### Détail de la tâche
Recopiez fidèlement le passage de l'extrait en commençant par « TA Bordeaux, 22/12/2022, n°2206223 » et en poursuivant jusqu'à « de justice administrative. ».

### Extrait
★ ★ ★ ★ ★ ★ ★
TA Bordeaux, 22/12/2022, n°2206223
Vu la procédure suivante :
Par une requête et un mémoire, enregistrés les 25 novembre et 12 décembre 2022, l'association Aéro-Club du Médoc, représentée par Me Corneloup, demande au juge des référés :
1°) d'ordonner, sur le fondement des dispositions de l'article L. 521-1 du code de justice administrative, la suspension de l'exécution de la décision portant résiliation de la convention de gestion de l'aérodrome de Saint-Laurent-Médoc prise le 20 octobre 2022 par le maire de Saint-Laurent-Médoc, jusqu'à ce qu'il soit statué au fond sur la légalité de cette décision ;
2°) de mettre à la charge de la commune de Saint-Laurent-Médoc une somme de 4 000 euros en application de l'article L. 761-1 du code de justice administrative.
L'association Aéro-Club du Médoc soutient que :
- les conclusions tendant à la reprise de l'exécution d'un contrat de droit public peuvent être assorties d'une demande tendant à la suspension de l'exécution de la résiliation, sur le fondement de l'article L. 521-1 du code de justice administrative ;
- la résiliation de la convention de gestion de l'aérodrome de Saint-Laurent-Médoc est susceptible de porter une atteinte grave et immédiate à sa situation financière ; elle est chargée de la gestion de l'aérodrome, et garantit ainsi sa conformité au regard des exigences de la direction générale de l'aviation civile ; ses responsabilités matérielles et juridiques sont très lourdes et constituent des charges, qu'elle compense grâce aux revenus tirés de son école de pilotage ; la résiliation de la convention étant susceptible de menacer sa pérennité, la condition d'urgence est remplie ;
- le conseil municipal, seul compétent, n'a pas autorisé le maire de Saint-Laurent-Médoc à résilier la convention ;
- la mesure de résiliation, qui devait être motivée en application du 4° de l'article L. 211-2 du code des relations entre le public et l'administration, l'est insuffisamment ;
- aucune procédure contradictoire préalable n'a été mise en œuvre, alors qu'elle était imposée par l'article L. 121-2 du code des relations entre le public et l'administration, que la résiliation soit motivée par l'intérêt général ou la faute du délégataire ;
- la mise en demeure prévue à l'article 12 de la convention de gestion en cas de résiliation n'a pas eu lieu ;
- elle n'a jamais demandé la résiliation de la convention de gestion ;
- la reprise des relations contractuelles ne portant pas atteinte à l'intérêt général ou aux droits d'un nouveau titulaire, il devra être fait droit à sa demande.
★ ★ ★ ★ ★ ★ ★
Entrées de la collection
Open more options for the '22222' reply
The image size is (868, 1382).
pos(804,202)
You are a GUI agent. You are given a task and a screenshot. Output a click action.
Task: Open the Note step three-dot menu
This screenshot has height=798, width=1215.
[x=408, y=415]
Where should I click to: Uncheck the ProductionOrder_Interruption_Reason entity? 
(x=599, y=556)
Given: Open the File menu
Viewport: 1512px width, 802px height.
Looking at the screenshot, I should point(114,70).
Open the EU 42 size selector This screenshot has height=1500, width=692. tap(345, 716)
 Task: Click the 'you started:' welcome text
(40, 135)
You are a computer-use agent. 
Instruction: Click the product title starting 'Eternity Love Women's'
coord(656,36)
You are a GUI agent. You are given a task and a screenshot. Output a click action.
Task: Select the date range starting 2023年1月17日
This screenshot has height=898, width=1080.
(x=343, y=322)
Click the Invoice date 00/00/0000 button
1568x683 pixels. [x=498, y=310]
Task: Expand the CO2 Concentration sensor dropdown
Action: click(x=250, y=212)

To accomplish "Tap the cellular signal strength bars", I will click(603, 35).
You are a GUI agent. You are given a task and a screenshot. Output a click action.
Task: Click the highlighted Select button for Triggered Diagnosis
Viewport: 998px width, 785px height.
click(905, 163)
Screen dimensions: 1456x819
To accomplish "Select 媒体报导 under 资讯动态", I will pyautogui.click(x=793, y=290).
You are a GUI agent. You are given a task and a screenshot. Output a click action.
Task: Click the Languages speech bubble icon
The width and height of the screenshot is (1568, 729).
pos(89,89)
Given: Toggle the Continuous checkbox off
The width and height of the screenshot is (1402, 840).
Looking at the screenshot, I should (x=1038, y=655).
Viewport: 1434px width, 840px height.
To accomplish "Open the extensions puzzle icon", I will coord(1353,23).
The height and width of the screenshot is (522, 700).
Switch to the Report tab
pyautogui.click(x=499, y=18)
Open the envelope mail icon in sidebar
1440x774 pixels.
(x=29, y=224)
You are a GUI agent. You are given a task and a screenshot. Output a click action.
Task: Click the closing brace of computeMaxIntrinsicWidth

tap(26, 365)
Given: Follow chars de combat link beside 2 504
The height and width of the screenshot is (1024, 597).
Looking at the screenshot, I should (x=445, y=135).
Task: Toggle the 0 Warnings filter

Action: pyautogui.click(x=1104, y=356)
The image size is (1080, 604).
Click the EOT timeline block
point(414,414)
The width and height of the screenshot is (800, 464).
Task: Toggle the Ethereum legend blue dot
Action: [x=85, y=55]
★ ★ ★ ★ ★ ★ ★
### Réponse rédigée
TA Bordeaux, 22/12/2022, n°2206223
Vu la procédure suivante :
Par une requête et un mémoire, enregistrés les 25 novembre et 12 décembre 2022, l'association Aéro-Club du Médoc, représentée par Me Corneloup, demande au juge des référés :
1°) d'ordonner, sur le fondement des dispositions de l'article L. 521-1 du code de justice administrative, la suspension de l'exécution de la décision portant résiliation de la convention de gestion de l'aérodrome de Saint-Laurent-Médoc prise le 20 octobre 2022 par le maire de Saint-Laurent-Médoc, jusqu'à ce qu'il soit statué au fond sur la légalité de cette décision ;
2°) de mettre à la charge de la commune de Saint-Laurent-Médoc une somme de 4 000 euros en application de l'article L. 761-1 du code de justice administrative.